• TASK REQUIREMENTS:
Reproduce every entry precisely as written.
+ + + +
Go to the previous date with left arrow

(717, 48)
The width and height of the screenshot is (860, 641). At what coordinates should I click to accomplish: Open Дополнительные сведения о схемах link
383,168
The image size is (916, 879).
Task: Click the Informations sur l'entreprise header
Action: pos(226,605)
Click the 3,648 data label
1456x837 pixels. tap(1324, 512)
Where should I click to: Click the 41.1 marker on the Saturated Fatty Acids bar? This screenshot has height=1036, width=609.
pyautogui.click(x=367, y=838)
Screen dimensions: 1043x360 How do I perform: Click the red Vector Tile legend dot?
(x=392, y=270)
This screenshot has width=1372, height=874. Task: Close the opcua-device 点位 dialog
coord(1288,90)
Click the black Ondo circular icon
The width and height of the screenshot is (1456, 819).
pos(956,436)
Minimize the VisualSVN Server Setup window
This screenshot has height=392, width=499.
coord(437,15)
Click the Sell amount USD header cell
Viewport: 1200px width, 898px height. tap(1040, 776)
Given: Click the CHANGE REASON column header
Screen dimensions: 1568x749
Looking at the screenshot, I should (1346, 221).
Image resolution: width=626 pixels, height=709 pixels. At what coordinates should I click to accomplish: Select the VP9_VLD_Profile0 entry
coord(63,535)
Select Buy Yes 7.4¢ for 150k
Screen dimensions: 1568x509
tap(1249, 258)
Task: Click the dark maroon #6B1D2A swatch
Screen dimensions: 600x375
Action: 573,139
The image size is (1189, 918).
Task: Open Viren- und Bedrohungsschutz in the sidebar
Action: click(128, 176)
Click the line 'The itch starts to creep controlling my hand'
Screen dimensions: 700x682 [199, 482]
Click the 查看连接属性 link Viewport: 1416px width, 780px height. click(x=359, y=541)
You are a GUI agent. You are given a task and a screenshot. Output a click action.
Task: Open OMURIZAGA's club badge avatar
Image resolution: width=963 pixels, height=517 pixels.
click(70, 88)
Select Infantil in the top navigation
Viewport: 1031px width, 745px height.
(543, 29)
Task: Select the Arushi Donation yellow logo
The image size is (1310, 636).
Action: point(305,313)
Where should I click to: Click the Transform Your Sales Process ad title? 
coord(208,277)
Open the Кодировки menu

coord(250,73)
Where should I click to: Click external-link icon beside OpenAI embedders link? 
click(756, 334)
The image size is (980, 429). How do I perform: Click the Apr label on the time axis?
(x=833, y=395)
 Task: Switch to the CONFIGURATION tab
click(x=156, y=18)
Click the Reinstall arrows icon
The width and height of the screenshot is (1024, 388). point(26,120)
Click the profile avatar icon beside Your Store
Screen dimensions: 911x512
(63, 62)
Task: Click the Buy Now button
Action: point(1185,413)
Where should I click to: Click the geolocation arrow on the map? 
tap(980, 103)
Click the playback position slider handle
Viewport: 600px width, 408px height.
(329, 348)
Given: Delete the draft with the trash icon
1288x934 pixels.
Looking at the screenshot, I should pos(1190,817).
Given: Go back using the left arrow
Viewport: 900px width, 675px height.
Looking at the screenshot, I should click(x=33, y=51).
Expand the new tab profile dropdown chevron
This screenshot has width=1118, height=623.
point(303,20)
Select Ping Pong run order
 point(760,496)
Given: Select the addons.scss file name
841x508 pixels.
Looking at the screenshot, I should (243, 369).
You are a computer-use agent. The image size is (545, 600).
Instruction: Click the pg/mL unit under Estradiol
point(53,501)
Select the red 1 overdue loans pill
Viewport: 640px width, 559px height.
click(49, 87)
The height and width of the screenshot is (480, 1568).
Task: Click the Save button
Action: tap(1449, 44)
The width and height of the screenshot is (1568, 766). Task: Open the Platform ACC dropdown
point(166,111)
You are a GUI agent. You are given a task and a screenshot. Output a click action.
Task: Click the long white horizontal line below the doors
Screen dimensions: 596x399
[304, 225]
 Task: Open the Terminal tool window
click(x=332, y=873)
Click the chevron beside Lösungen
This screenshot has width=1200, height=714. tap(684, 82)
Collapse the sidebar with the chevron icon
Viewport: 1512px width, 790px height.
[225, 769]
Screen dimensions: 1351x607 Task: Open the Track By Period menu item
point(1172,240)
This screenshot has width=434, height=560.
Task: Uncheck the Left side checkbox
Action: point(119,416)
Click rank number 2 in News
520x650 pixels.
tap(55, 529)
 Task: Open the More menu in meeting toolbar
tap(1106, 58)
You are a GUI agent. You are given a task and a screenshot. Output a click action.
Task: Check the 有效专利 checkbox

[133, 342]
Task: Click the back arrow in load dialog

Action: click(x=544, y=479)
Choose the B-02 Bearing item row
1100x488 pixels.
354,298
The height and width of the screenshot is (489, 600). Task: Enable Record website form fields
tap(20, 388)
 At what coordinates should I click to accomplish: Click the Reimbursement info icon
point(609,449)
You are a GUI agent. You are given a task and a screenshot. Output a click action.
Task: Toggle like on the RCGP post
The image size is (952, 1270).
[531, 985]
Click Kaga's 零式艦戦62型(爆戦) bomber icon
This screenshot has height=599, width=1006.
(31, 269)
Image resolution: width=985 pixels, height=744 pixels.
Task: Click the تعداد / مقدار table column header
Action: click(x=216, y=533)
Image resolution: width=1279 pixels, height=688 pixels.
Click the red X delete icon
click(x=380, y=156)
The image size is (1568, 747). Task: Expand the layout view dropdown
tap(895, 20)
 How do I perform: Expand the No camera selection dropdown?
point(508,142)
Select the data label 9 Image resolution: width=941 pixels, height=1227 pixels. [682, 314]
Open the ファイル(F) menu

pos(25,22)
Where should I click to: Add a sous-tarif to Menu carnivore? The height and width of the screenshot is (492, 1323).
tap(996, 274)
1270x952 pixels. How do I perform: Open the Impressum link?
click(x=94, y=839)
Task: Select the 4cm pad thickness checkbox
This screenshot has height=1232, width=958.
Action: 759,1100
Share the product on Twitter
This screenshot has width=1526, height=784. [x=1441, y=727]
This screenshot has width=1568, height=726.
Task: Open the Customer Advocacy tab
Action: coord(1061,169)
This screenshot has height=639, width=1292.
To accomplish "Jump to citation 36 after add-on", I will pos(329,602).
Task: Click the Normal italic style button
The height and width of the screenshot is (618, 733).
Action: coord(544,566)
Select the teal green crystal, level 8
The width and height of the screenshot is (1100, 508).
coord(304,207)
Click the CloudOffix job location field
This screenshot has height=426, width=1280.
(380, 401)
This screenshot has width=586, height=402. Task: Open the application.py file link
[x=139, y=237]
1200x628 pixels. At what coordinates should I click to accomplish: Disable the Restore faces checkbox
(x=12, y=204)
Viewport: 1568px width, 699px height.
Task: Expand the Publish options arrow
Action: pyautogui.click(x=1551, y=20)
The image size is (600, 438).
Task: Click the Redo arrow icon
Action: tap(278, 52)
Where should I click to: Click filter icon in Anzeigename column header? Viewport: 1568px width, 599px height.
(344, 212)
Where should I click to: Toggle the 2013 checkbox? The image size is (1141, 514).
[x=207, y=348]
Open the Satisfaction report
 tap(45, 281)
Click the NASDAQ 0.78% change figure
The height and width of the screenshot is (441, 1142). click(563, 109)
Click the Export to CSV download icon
+ + + +
• TASK RESULT:
Go to the previous date with left arrow

(717, 48)
The width and height of the screenshot is (860, 641). At what coordinates should I click to accomplish: Open Дополнительные сведения о схемах link
383,168
The image size is (916, 879).
Task: Click the Informations sur l'entreprise header
Action: pos(226,605)
Click the 3,648 data label
1456x837 pixels. tap(1324, 512)
Where should I click to: Click the 41.1 marker on the Saturated Fatty Acids bar? This screenshot has height=1036, width=609.
pyautogui.click(x=367, y=838)
Screen dimensions: 1043x360 How do I perform: Click the red Vector Tile legend dot?
(x=392, y=270)
This screenshot has width=1372, height=874. Task: Close the opcua-device 点位 dialog
coord(1288,90)
Click the black Ondo circular icon
The width and height of the screenshot is (1456, 819).
pos(956,436)
Minimize the VisualSVN Server Setup window
This screenshot has height=392, width=499.
coord(437,15)
Click the Sell amount USD header cell
Viewport: 1200px width, 898px height. tap(1040, 776)
Given: Click the CHANGE REASON column header
Screen dimensions: 1568x749
Looking at the screenshot, I should (1346, 221).
Image resolution: width=626 pixels, height=709 pixels. At what coordinates should I click to accomplish: Select the VP9_VLD_Profile0 entry
coord(63,535)
Select Buy Yes 7.4¢ for 150k
Screen dimensions: 1568x509
tap(1249, 258)
Task: Click the dark maroon #6B1D2A swatch
Screen dimensions: 600x375
Action: 573,139
The image size is (1189, 918).
Task: Open Viren- und Bedrohungsschutz in the sidebar
Action: click(128, 176)
Click the line 'The itch starts to creep controlling my hand'
Screen dimensions: 700x682 [199, 482]
Click the 查看连接属性 link Viewport: 1416px width, 780px height. click(x=359, y=541)
You are a GUI agent. You are given a task and a screenshot. Output a click action.
Task: Open OMURIZAGA's club badge avatar
Image resolution: width=963 pixels, height=517 pixels.
click(70, 88)
Select Infantil in the top navigation
Viewport: 1031px width, 745px height.
(543, 29)
Task: Select the Arushi Donation yellow logo
The image size is (1310, 636).
Action: point(305,313)
Where should I click to: Click the Transform Your Sales Process ad title? 
coord(208,277)
Open the Кодировки menu

coord(250,73)
Where should I click to: Click external-link icon beside OpenAI embedders link? 
click(756, 334)
The image size is (980, 429). How do I perform: Click the Apr label on the time axis?
(x=833, y=395)
 Task: Switch to the CONFIGURATION tab
click(x=156, y=18)
Click the Reinstall arrows icon
The width and height of the screenshot is (1024, 388). point(26,120)
Click the profile avatar icon beside Your Store
Screen dimensions: 911x512
(63, 62)
Task: Click the Buy Now button
Action: point(1185,413)
Where should I click to: Click the geolocation arrow on the map? 
tap(980, 103)
Click the playback position slider handle
Viewport: 600px width, 408px height.
(329, 348)
Given: Delete the draft with the trash icon
1288x934 pixels.
Looking at the screenshot, I should pos(1190,817).
Given: Go back using the left arrow
Viewport: 900px width, 675px height.
Looking at the screenshot, I should click(x=33, y=51).
Expand the new tab profile dropdown chevron
This screenshot has width=1118, height=623.
point(303,20)
Select Ping Pong run order
 point(760,496)
Given: Select the addons.scss file name
841x508 pixels.
Looking at the screenshot, I should (243, 369).
You are a computer-use agent. The image size is (545, 600).
Instruction: Click the pg/mL unit under Estradiol
point(53,501)
Select the red 1 overdue loans pill
Viewport: 640px width, 559px height.
click(49, 87)
The height and width of the screenshot is (480, 1568).
Task: Click the Save button
Action: tap(1449, 44)
The width and height of the screenshot is (1568, 766). Task: Open the Platform ACC dropdown
point(166,111)
You are a GUI agent. You are given a task and a screenshot. Output a click action.
Task: Click the long white horizontal line below the doors
Screen dimensions: 596x399
[304, 225]
 Task: Open the Terminal tool window
click(x=332, y=873)
Click the chevron beside Lösungen
This screenshot has width=1200, height=714. tap(684, 82)
Collapse the sidebar with the chevron icon
Viewport: 1512px width, 790px height.
[225, 769]
Screen dimensions: 1351x607 Task: Open the Track By Period menu item
point(1172,240)
This screenshot has width=434, height=560.
Task: Uncheck the Left side checkbox
Action: point(119,416)
Click rank number 2 in News
520x650 pixels.
tap(55, 529)
 Task: Open the More menu in meeting toolbar
tap(1106, 58)
You are a GUI agent. You are given a task and a screenshot. Output a click action.
Task: Check the 有效专利 checkbox

[133, 342]
Task: Click the back arrow in load dialog

Action: click(x=544, y=479)
Choose the B-02 Bearing item row
1100x488 pixels.
354,298
The height and width of the screenshot is (489, 600). Task: Enable Record website form fields
tap(20, 388)
 At what coordinates should I click to accomplish: Click the Reimbursement info icon
point(609,449)
You are a GUI agent. You are given a task and a screenshot. Output a click action.
Task: Toggle like on the RCGP post
The image size is (952, 1270).
[531, 985]
Click Kaga's 零式艦戦62型(爆戦) bomber icon
This screenshot has height=599, width=1006.
(31, 269)
Image resolution: width=985 pixels, height=744 pixels.
Task: Click the تعداد / مقدار table column header
Action: click(x=216, y=533)
Image resolution: width=1279 pixels, height=688 pixels.
Click the red X delete icon
click(x=380, y=156)
The image size is (1568, 747). Task: Expand the layout view dropdown
tap(895, 20)
 How do I perform: Expand the No camera selection dropdown?
point(508,142)
Select the data label 9 Image resolution: width=941 pixels, height=1227 pixels. [682, 314]
Open the ファイル(F) menu

pos(25,22)
Where should I click to: Add a sous-tarif to Menu carnivore? The height and width of the screenshot is (492, 1323).
tap(996, 274)
1270x952 pixels. How do I perform: Open the Impressum link?
click(x=94, y=839)
Task: Select the 4cm pad thickness checkbox
This screenshot has height=1232, width=958.
Action: 759,1100
Share the product on Twitter
This screenshot has width=1526, height=784. [x=1441, y=727]
This screenshot has width=1568, height=726.
Task: Open the Customer Advocacy tab
Action: coord(1061,169)
This screenshot has height=639, width=1292.
To accomplish "Jump to citation 36 after add-on", I will pos(329,602).
Task: Click the Normal italic style button
The height and width of the screenshot is (618, 733).
Action: coord(544,566)
Select the teal green crystal, level 8
The width and height of the screenshot is (1100, 508).
coord(304,207)
Click the CloudOffix job location field
This screenshot has height=426, width=1280.
(380, 401)
This screenshot has width=586, height=402. Task: Open the application.py file link
[x=139, y=237]
1200x628 pixels. At what coordinates should I click to accomplish: Disable the Restore faces checkbox
(x=12, y=204)
Viewport: 1568px width, 699px height.
Task: Expand the Publish options arrow
Action: pyautogui.click(x=1551, y=20)
The image size is (600, 438).
Task: Click the Redo arrow icon
Action: tap(278, 52)
Where should I click to: Click filter icon in Anzeigename column header? Viewport: 1568px width, 599px height.
(344, 212)
Where should I click to: Toggle the 2013 checkbox? The image size is (1141, 514).
[x=207, y=348]
Open the Satisfaction report
 tap(45, 281)
Click the NASDAQ 0.78% change figure
The height and width of the screenshot is (441, 1142). click(563, 109)
Click the Export to CSV download icon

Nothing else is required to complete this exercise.